A man wakes up in an alley, bleeding and with no memory of who he is. He stumbles into a coffee shop and is befriended by a charitable ex-nun who is failing in her attempts to write marketable pornography.

Interesting characters, intriguing situations and very witty dialogues by the independently off-centre director Hal Hartley.

Thomas doesn't know who he is, he's forgotten that his wife Sofia hated him so much that she pushed him our of the window, he's forgotten that he's a major pornographer and blackmailer. He's starting from scratch really when he recovers from his fall and meets up with Isabelle in the nearest cafe. She's recovering from being a nun for fifteen years, trying to write erotic novels from no experience whatsoever, and trying to be the nymphomaniac the Virgin Mary once reveals she was, with Thomas. Meanwhile Sofia, desperate for money, takes over Thomas's blackmailing activities, offering to sell two floppy disks with incriminating information back to the international arms dealer called Jacques, who lives either in Amsterdam or London. Jacques wastes no time in sending hitmen to find Thomas, Sofia and Thomas's accountant Edward. This is a crazy eccentric world we're entering here.

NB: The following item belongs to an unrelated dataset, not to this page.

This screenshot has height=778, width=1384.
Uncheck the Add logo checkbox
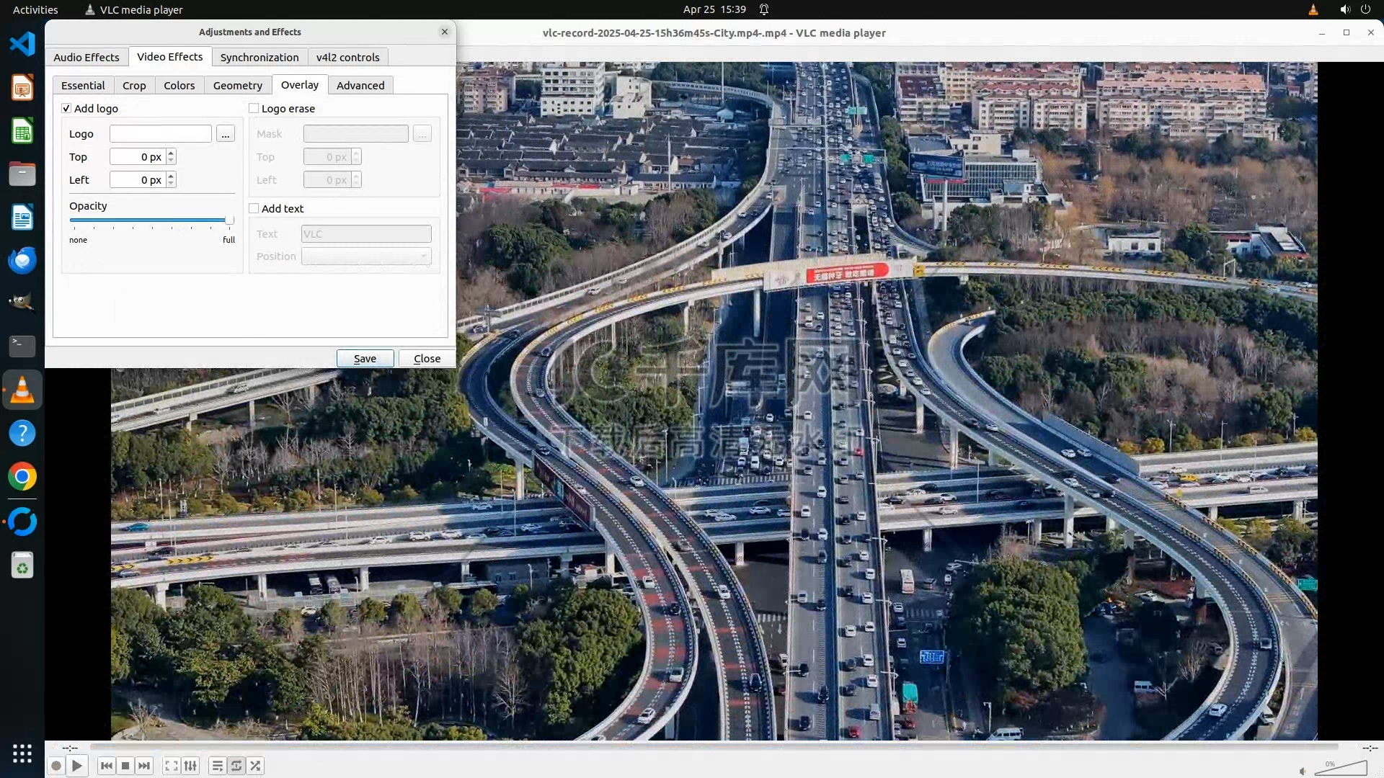[x=66, y=109]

Hal Hartley, that master of the phrase "laid back", has created a world that ought to be alien, but has resonance that connects with us the audience. Why do they call it floppy disks when they're not round and they're not floppy? The cast includes Isabelle Huppert, a fan of Hartley's who wrote and offered to work with him. And she was right, she's a perfect Hartley heroin, as is Elina Löwensohn who plays Sofia, she is a dynamo. And it just wouldn't seem the same if Martin Donovan didn't have a role in a Hal Hartley film, he's familiarly beautiful as Thomas. I like the unexpected twists and turns of character and plots in all of Hartley's films and in Amateur especially.

David: I think it starts off extremely well, with some interesting characters, some very very witty dialogue, and intriguing situations, but I think plotting is not his strong point. [...] But it is by far his most enjoyable film.